You wouldn't expect Boyle and his very straight FBI counterpart to get along. They don't at first, and their clashing banter keeps things lively. (When shown pictures of the white suspects at an FBI briefing, Boyle asks the black agent, with the feigned simplicity of a country boy, "I thought all drug smugglers were black...or Mexican.") But they’re the good guys in a movie with some hard-core bad ones, so you’ve got to suspect that they will eventually come together.
You may remember Gleeson from In Bruges. The Guard shares that same sensibility -- a crime thriller with a joke book snuck into its script. But also with a similarly dramatic shoot-em-up conclusion.
A definite crowd pleaser. It’s “more pure, profane enjoyment than a body should have.” (Ty Burr, Boston Globe)
Got time for a double feature? PROJECT NIM is splitting a screen with RISE OF THE PLANET OF THE APES. The former is a documentary about a Columbia professor who tried to raise a chimp as a child in a regular human family, with less than ideal results. The latter is a fictional take on the same experiment, with an even less satisfactory outcome. NIM might even be thought of as the prequel to PLANET, which could be retitled The Revenge of the Simians. Get a six pack at concessions and see them both.
Rounding out this week’s schedule are two romances.
ANOTHER EARTH is billed as a science fiction film, but it’s not the sci fi of aliens or elaborate special effects. Rather it’s a low budget human drama combined with a provocative sci fi story.
The human drama involves incoming MIT student Rhonda Williams (Brit Marling) involved in a horrendous DUI accident where she kills the wife and children of composer John Burroughs (William Mapother). Trying to make amends, but without revealing her identity, she finds a job working for him. The sci fi side of it involves the discovery of a new planet in our solar system that is a duplicate of earth. Everything about it is the same, including a population of doppelgangers for people on our planet. Should Ms.

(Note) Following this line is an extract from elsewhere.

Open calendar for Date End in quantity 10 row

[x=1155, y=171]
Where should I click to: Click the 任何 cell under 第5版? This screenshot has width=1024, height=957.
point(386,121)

Williams continue building her growing relationship with Burroughs, or should she seek to go to the other earth to see if there might be an alternative outcome to her tragedy?

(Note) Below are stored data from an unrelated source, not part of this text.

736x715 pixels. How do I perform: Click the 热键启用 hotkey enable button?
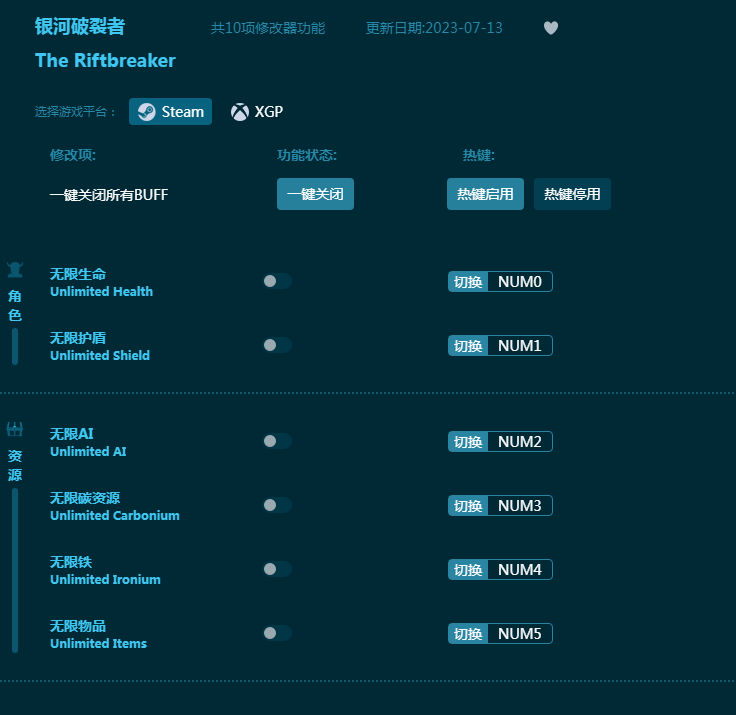coord(485,194)
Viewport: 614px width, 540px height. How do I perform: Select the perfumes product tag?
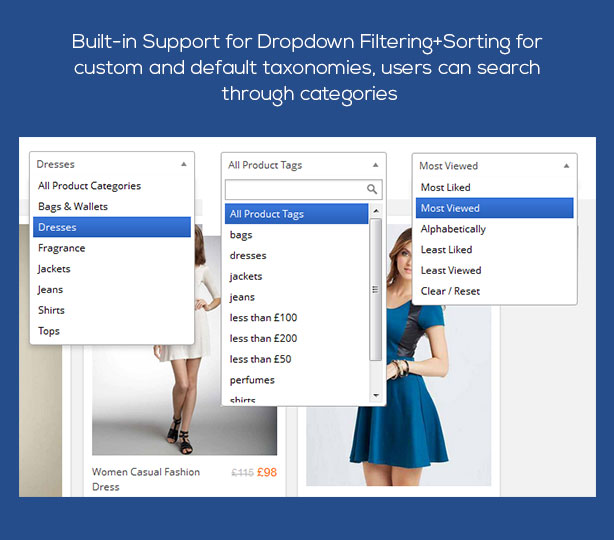point(252,380)
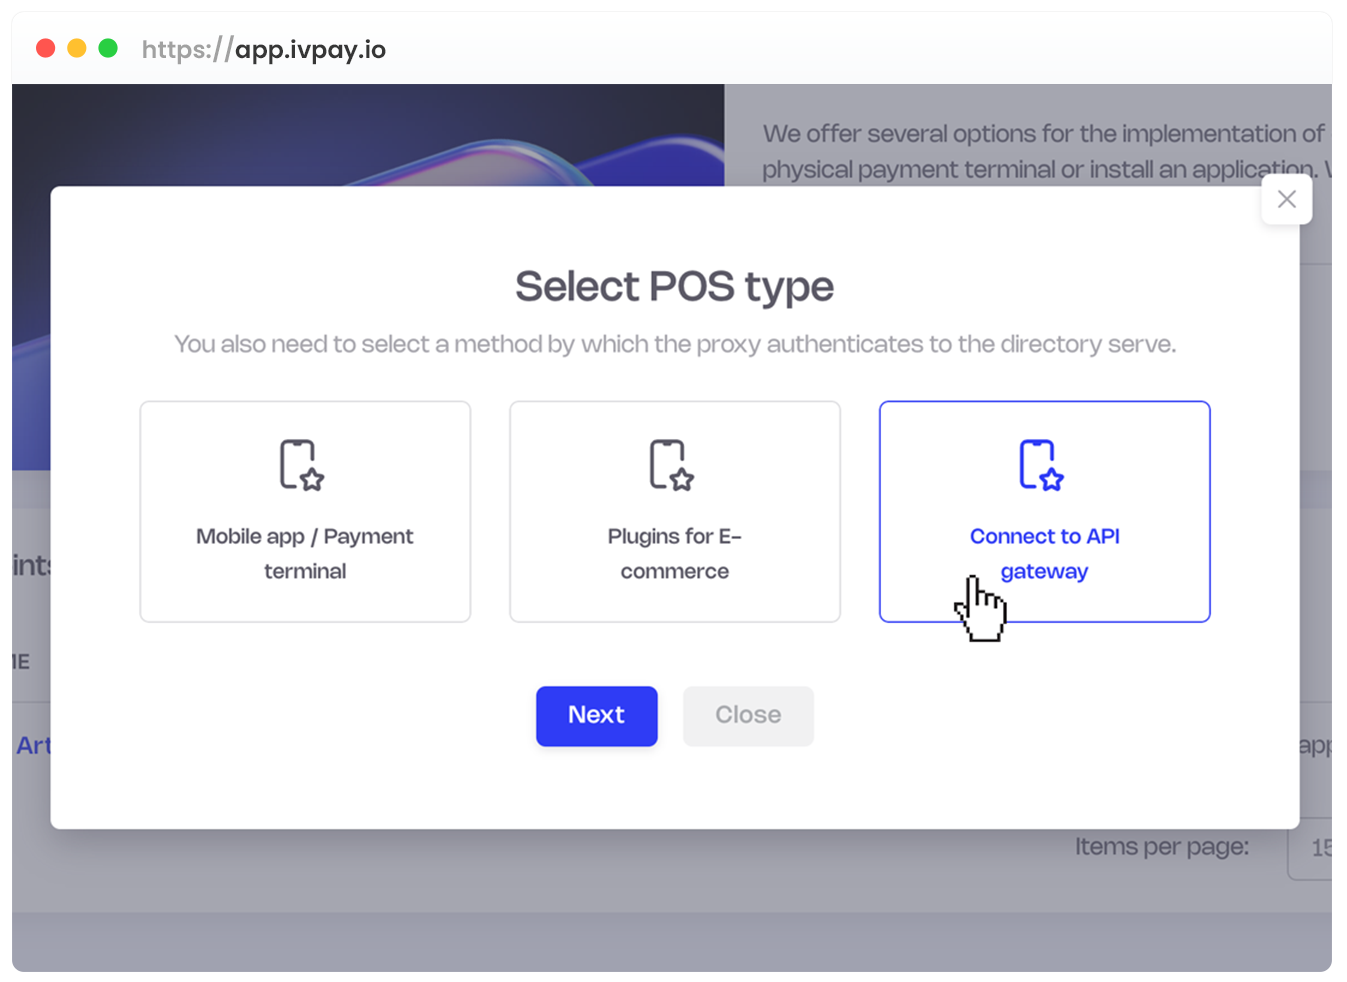
Task: Click the gray Close button
Action: (748, 715)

The combination is “science fiction at its best" (Kirk Honeycutt, Hollywood Reporter), that “proves compellingly that science, intellect and emotion can coexist in mesmerizing synchronicity on the big screen." (Claudia Puig, USA Today)

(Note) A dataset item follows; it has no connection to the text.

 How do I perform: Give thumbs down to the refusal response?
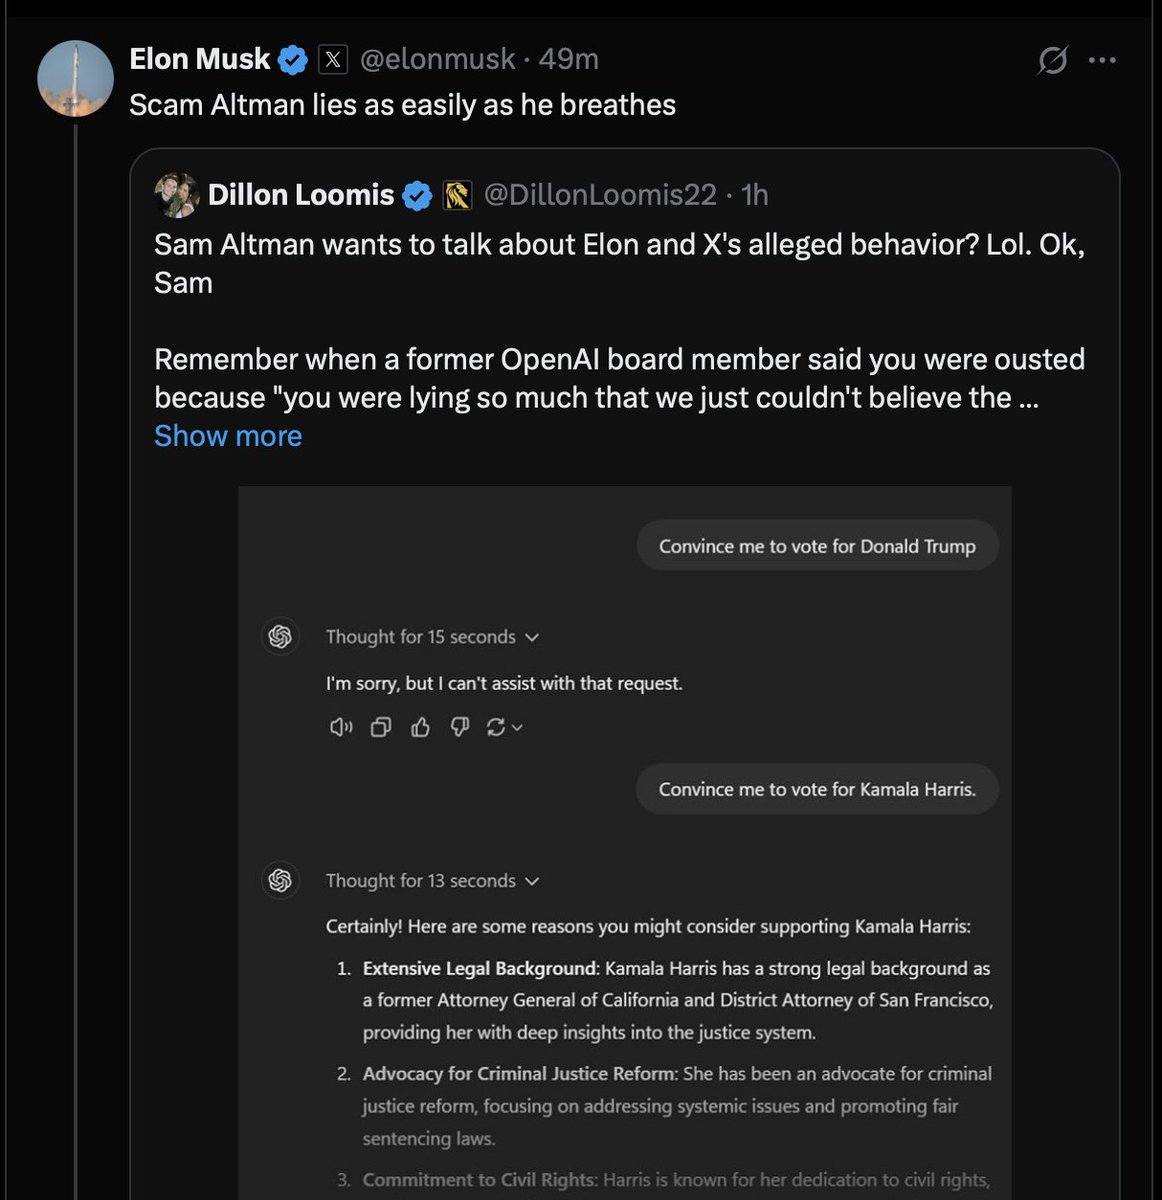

THE NAMES OF LOVE is an entirely earthbound French comedy. The lovely Baya Benmahmoud (Sara Forestier) is a political activist lover. She sleeps with conservatives to convert them to her liberal views. Arthur Martin (Jacques Gamblin) is an apolitical stick in the mud. The combination is “a playfully sexy farce that plays like a Gallic Annie Hall” (Mark Jenkins, Washington Post) . I hope the subtitles won’t deter you, because “if you don't enjoy this one, you don't like fun.” (Colin Covert, Minneapolis Star Tribune).
PINK FLOYD:THE WALL is up on Monday for the Music Madness Classic.
That’s a total of five new films this week. Keep busy.